Abstract: Refugee Resettlement and Integration As a Complex Policy Problem: How Economic Self-Sufficiency Discourse and Institutional Design Overshadow Social Inclusion at State and Local Levels (Society for Social Work and Research 30th Annual Conference Anniversary)

Refugee Resettlement and Integration As a Complex Policy Problem: How Economic Self-Sufficiency Discourse and Institutional Design Overshadow Social Inclusion at State and Local Levels

Schedule:
Friday, January 16, 2026
Liberty BR J, ML 4 (Marriott Marquis Washington DC)
* noted as presenting author
Irene Routte, MSW, Doctoral Candidate, University of Michigan-Ann Arbor, Ypsilanti, MI
Odessa Gonzalez Benson, PhD, Associate Professor, University of Michigan-Ann Arbor, MI
Background:

Refugee resettlement in the United States can be seen as a complex policy problem both in so far as multi-level implementation strategies across individual states, as well the often-conflicting discourses that lie behind policy and implementation and stated goals at different levels of implementation. From a federal standpoint, resettlement policy, and its concerns in relation to integration, is decidedly economic in focus, but this has been contested locally in practice. Based on ORR’s overarching policy guidance, each state government is then responsible for developing and implementing specific resettlement and integration goals. Drawing political science theories of discursive institutionalism and institutional design, this paper examines the ways that refugee resettlement policy goals and values filter down through varied institutional scales or tiers of governance.

Method:

As part of a broader ethnographic study, data were collected via 12 months of fieldwork (January 2024 to January 2025) in Michigan as site of study. Data include participant observation, archival/documents research and in-depth interviews (n 10) with refugee resettlement stakeholders at the county and state level in Michigan. Interviewees include refugees themselves and leaders and workers/staff in resettlement agencies, state- and county-level governments, and civil society and nonprofit organizations, as well as business or for-profit organizations. To supplement our site-specific approach, we conducted archival/documents research to examine state and county level governance of resettlement at a national scale. Specifically, we searched governmental documents and websites to trace the institutional structure of state-level Offices of Refugee Resettlement (ORR).

Results:

In applying political science theories of discursive institutionalism and institutional design, results illustrate how regional and local levels of government reflect overarching federal policy goals of economic self-sufficiency. We argue that economic self-sufficiency discourse and institutional design guide policy implementation efforts in resettlement at the local level (state, county). This, in turn, produces gaps in economic empowerment for certain refugee individuals.

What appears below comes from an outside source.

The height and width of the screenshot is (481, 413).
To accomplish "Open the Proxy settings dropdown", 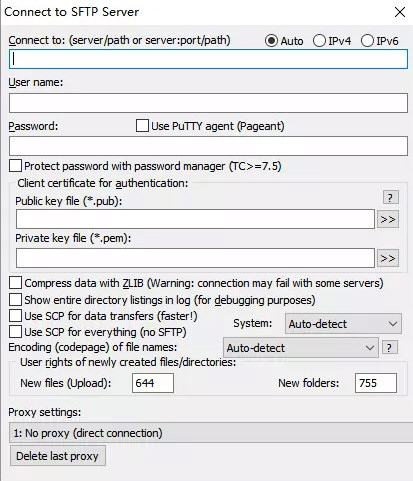I will [x=211, y=433].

It also leads to an overdetermination of employment as an indicator of refugee and immigrant inclusion, rather than uplifting other markers and outcomes of social inclusion and wellbeing. The federalist system in relation to resettlement is changing towards strategies of emergent governance, in this case the development of regional community collaborators (RCCs). This allows policy implementation to be done in less hierarchical ways. Yet this shift to inter-organizational policy governance is still shaped by federal discourse centered on economic self-sufficiency and population growth in relation to labor markets.

Conclusion/Implications:

The paper argues that a focus on economic self-sufficiency discourse in resettlement policy implementation may obscure integration goals outcomes for those not considered as income earners, particularly individuals in a family unit such as non-working spouses and youth. It also may cause an undermining of markers of other domains (education, health, social care, housing, leisure, civic engagement) that can be equally critical to successful social inclusion. Therefore, it is important to promote strong stakeholders at the county and state level of policy implementation that advocate from a social inclusion perspective, rather than only the economic integration domain.